Payment Data Enrichment: From Manual Cleaning to Neural Networks

What is data enrichment in banking? Cleaning data from payment transactions was initially a painstaking manual task. Seven years ago, we were learning to understand data, googling and searching the web for data. We started with a few thousand enriched transactions a month, but gradually we algorithmised the manual work and built our data engine. Today, we process thousands of times more transactions with a huge degree of automation.

What is payment data for anyway?

Payment transaction data is ugly, unstructured data that has virtually no use in its raw form. There is no uniform standard for how to record it, and on a statement you may see data like:

"KAUFLAND THANKS YOU" or "ALBERT 0598".

Our aim is to transform it into something better. Which means understanding which specific business the transaction happened at and to enrich the information with the exact location, logo and type of purchase. Essentiall

On the left is an example of a payment card data from which we make cleaned and enriched data (right).

In the beginning, it was manual work

When we started in 2013, we had to manually clean the data. We had hired mothers on maternity leave to help us with this. Sometimes it was resembled a detective`s work. It's not enough just to identify the keyword "Tesco". You need to understand whether it's a specific Tesco store, a purchase at Tescoma or even a withdrawal from a Tesco ATM. Each entry needs to be properly identified.

Of course, this was not a scalable approach. As the business grew, we started to algorithmise and automate the work. What we used to do intuitively, we rewrote into individual technical steps.

But along with the automation of data cleansing, the error rate started to increase. We needed to introduce statistical algorithms and neural networks that could detect abnormalities and algorithm errors. It was necessary to find out why the error occurred and how to prevent it. This is long-term, systematic and consistent work.

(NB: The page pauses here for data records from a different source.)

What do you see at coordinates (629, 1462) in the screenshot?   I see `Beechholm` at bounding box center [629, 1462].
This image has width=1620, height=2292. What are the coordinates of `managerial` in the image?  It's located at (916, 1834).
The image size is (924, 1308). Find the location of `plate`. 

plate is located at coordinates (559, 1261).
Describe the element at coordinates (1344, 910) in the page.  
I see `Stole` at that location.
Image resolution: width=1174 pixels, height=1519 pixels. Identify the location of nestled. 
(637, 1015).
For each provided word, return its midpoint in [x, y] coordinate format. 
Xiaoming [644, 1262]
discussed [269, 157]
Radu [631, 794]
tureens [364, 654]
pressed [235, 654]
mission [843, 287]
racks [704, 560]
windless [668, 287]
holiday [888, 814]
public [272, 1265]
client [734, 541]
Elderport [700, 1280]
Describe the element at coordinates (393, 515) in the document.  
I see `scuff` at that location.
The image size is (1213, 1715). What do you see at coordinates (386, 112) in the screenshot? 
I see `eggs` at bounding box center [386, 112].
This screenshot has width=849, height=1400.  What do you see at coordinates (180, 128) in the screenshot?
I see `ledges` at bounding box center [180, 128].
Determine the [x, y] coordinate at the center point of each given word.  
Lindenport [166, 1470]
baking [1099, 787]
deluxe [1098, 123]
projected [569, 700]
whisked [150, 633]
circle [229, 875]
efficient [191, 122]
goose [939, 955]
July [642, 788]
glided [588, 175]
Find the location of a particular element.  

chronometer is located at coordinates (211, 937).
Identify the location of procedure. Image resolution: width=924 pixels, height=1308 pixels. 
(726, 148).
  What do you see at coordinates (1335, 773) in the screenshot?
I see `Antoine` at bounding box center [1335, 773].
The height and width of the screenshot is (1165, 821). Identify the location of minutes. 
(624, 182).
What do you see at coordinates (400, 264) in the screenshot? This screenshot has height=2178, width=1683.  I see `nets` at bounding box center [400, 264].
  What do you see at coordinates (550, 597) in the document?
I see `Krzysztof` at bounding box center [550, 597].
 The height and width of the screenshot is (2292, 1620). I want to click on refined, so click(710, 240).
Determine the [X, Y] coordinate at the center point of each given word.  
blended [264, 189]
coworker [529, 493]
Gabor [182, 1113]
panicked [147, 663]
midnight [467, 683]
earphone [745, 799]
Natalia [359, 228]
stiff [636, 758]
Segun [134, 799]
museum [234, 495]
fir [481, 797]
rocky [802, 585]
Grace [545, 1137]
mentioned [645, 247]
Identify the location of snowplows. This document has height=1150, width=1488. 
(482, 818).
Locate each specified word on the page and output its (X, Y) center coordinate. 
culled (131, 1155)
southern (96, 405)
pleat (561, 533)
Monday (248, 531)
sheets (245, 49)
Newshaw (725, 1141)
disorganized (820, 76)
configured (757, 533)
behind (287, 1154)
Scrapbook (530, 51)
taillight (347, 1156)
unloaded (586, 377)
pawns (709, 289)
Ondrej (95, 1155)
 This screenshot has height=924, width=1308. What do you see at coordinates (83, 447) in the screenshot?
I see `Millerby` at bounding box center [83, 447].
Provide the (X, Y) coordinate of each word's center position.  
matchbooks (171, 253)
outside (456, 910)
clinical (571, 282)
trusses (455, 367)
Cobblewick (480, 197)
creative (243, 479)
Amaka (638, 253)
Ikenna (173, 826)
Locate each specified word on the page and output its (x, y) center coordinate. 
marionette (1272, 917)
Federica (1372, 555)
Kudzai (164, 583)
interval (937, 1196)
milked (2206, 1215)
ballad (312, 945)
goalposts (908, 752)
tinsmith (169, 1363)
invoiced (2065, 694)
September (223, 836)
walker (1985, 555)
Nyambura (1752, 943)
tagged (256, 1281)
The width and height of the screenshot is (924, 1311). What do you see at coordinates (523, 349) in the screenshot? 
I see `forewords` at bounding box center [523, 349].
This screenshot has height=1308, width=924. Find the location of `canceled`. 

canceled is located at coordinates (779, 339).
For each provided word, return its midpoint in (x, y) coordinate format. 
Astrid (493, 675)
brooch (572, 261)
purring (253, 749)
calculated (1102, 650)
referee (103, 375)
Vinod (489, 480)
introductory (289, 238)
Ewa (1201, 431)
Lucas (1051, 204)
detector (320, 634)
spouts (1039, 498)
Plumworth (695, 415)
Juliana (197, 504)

For example, it may happen that a retail chain closes a branch in Liberec and moves the payment terminal to a store in Pilsen. But nobody updates the terminal and transactions are still recorded as Shop XY, Liberec. We need to have methods to recognize this. Statistical algorithms analyze the sequence of purchases and alert us to abnormalities.

Cleaning the data is a lot of small steps

Terminal data is often incomplete and sometimes downright misleading. A typical case are McDonald's that operate as franchises. It is not the brand that is shown on the transaction record, but the legal entity that operates the franchise. We then have to laboriously track down who is really behind the business and correctly identify them.

We still need a human in the process, but most algorithms are already making do on their own and don't get to manual assessment.

From thousands to hundreds of millions

For the first few years, the number of automatically identified transactions grew only gradually. In 2018, we were only able to enrich about 100,000 transactions per month.

But as volumes increased, we had to upgrade our data engine. You can see the staircase on the chart, where we jumped up to 30% thanks to new algorithms. Today, we process over half a billion transactions per month, which is about three times the volume of data in the entire Czech Republic.

There's still room for growth

The infrastructure of payment terminals is constantly changing. The lifetime of a terminal is 3 to 4 years. This means that 25% of terminals are replaced every year and we have to correctly identify and reassign them.

We are improving our engine and inventing new ways to make data cleaning more accurate and even more automated. We've only just started adding really advanced algorithms and we see incredible potential.

At the same time, we're opening up foreign markets where we have to start practically from scratch. We're discovering new and new problems there, but ultimately they're going to push us further.

Our huge advantage is that we are not only enriching the data, but also working with the outputs. Within the company, we have products that allow customers to run marketing campaigns that are precisely targeted simply thanks to information about consumer payment behavior.

This allows us to constantly see how valuable the data is and what can be learned from it. The connection is unique.